Understanding Data and Interpreting the Literature

Understanding Data and Interpreting the Literature

Richard M. Rosenfeld

“It is a capital mistake to theorize before one has data,” observed Sherlock Holmes. Physicians are rarely guilty of this offense, because they are inundated with data from clinical observations, journal articles, professional meetings, and governmental agencies. Unfortunately, the theories that result often have little relevance to the data that produced them. This is not unexpected, because physicians rarely devote the same efforts to mastering data that they devote to mastering clinical skills. As a partial remedy, this chapter offers a principle-centered approach to data analysis with emphasis on interpreting the medical literature (1,2).

Nearly all data relevant to clinical care comes from articles in peer-reviewed medical journals, whose content is generally assessed using principles that mirror those in this chapter (3).Unfortunately, the process of editorial peer review is largely untested and its effects are uncertain. Manuscript assessment, like even the most sophisticated diagnostic tests, has a certain sensitivity and specificity; worthy articles may be unappreciated (and unpublished) or worthless ones may pass undetected to the printing press. Peer reviewers may be biased, unqualified, or possess widely discrepant opinions about a study. The bottom line? Caveat lector: beware of what you read even in excellent medical journals.

Exercise: Resume the text on interpreting medical literature, starting after its final sentence. The records that follow are separate material, unrelated to the text on interpreting medical data.

Records:
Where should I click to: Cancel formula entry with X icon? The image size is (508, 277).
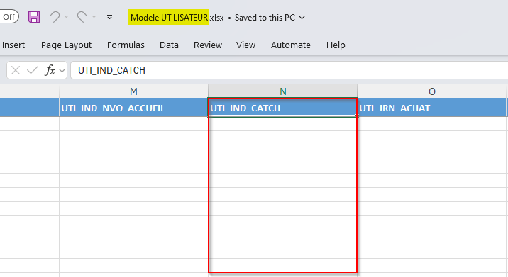pyautogui.click(x=16, y=70)
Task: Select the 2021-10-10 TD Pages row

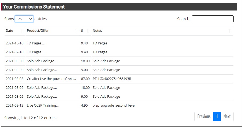Action: click(119, 43)
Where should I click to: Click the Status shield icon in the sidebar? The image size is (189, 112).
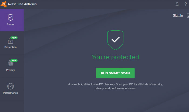[x=11, y=18]
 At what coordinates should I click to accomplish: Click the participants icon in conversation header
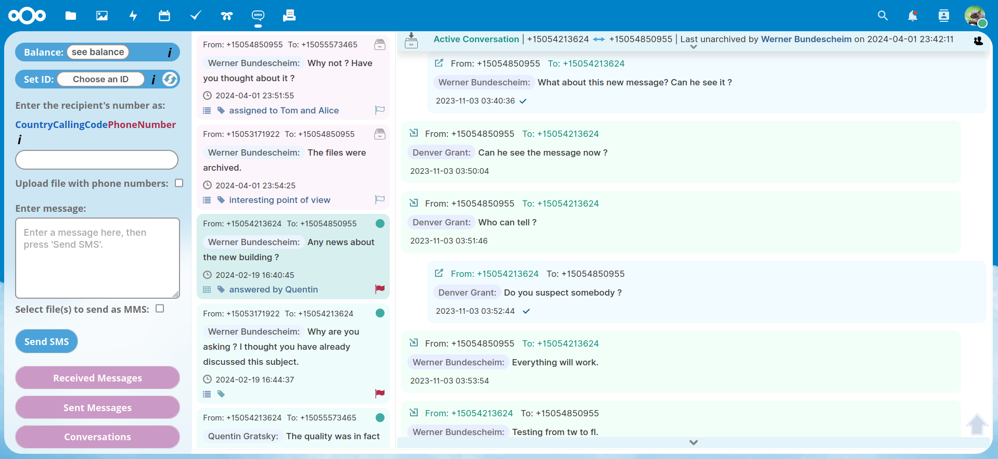tap(978, 41)
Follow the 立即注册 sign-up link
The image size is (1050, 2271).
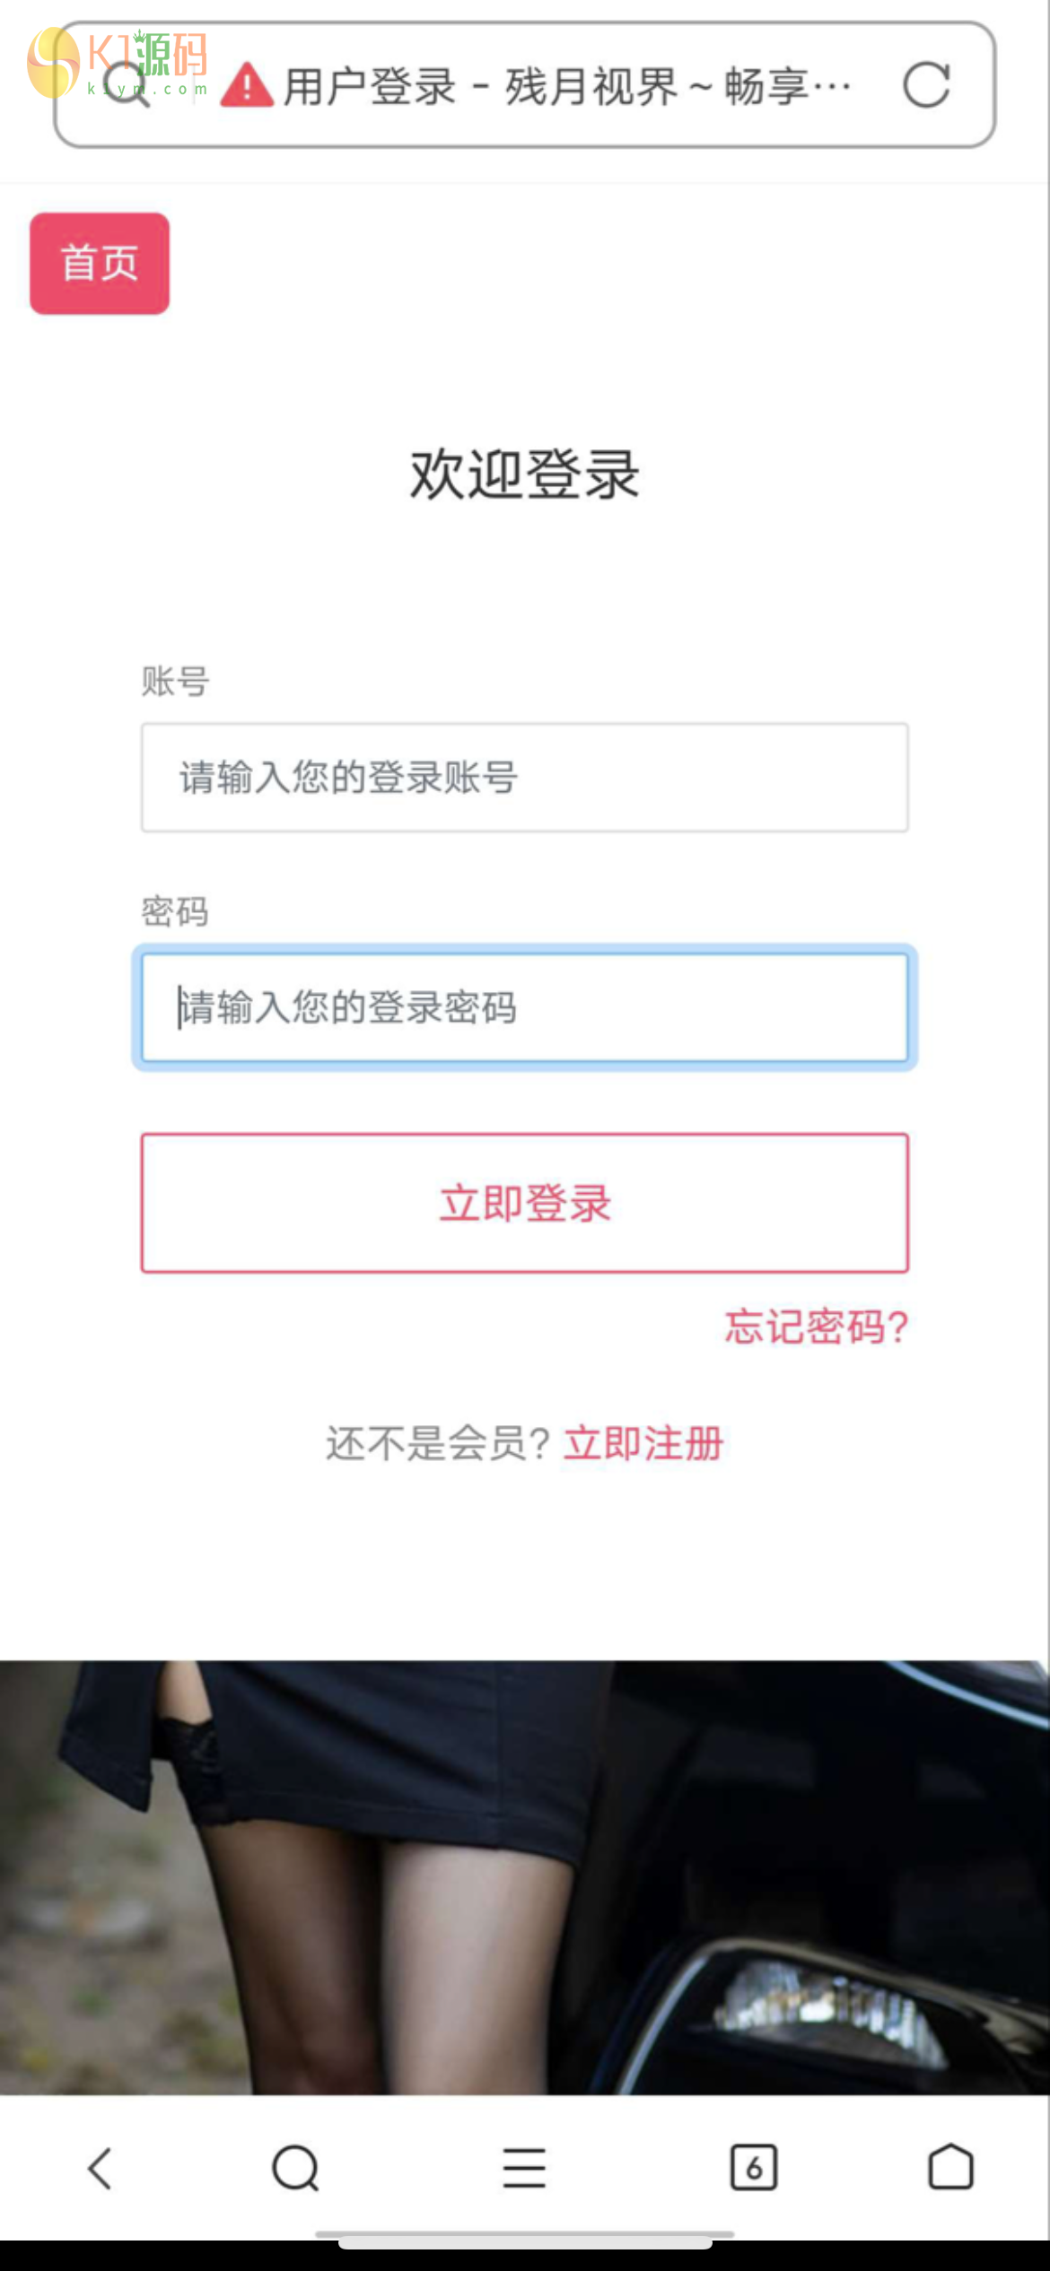(x=643, y=1443)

Answer to this problem:
Of more concern to clinicians than the inadequacies of peer review, however, is that the medical literature generally serves science rather than medical practice. Peer-reviewed publications facilitate communication from scientist to scientist, not necessarily from scientist to clinician. Most published studies are nondefinitive tests of hypotheses and innovations, only a very small percentage of which may warrant routine clinical application. Whereas the science may be sound, the idea has not progressed beyond the laboratory or preliminary field studies. Definitive studies constituting true scientist to clinician communication are rare in medical journals, and must be identified by critical appraisal.

Clinicians can use the medical literature to support clinical decisions in two complimentary ways: regular surveillance (or browsing) and problem-oriented searches. While the latter mode is more effective for learning, both are necessary for continuing clinical competence. Both methods require appreciating the purposes of the medical literature and understanding of the strengths and weaknesses of various study designs for providing valid and clinically applicable information.


Articles worthy of in-depth analysis have enticing titles and abstracts, which espouse innovative, controversial, or clinically relevant ideas. Reading the abstract alone, however, is a poor substitute for perusing the entire article. Whereas abstracts in otolaryngology journals generally do convey information about study design, sample size, and the source of the data, they infrequently describe adverse events, study limitations, and dropouts or losses (4). Abstracts may also report selective, incomplete, or inaccurate data leading to biased conclusions. Abstracts are a starting point for analysis, not the finish line.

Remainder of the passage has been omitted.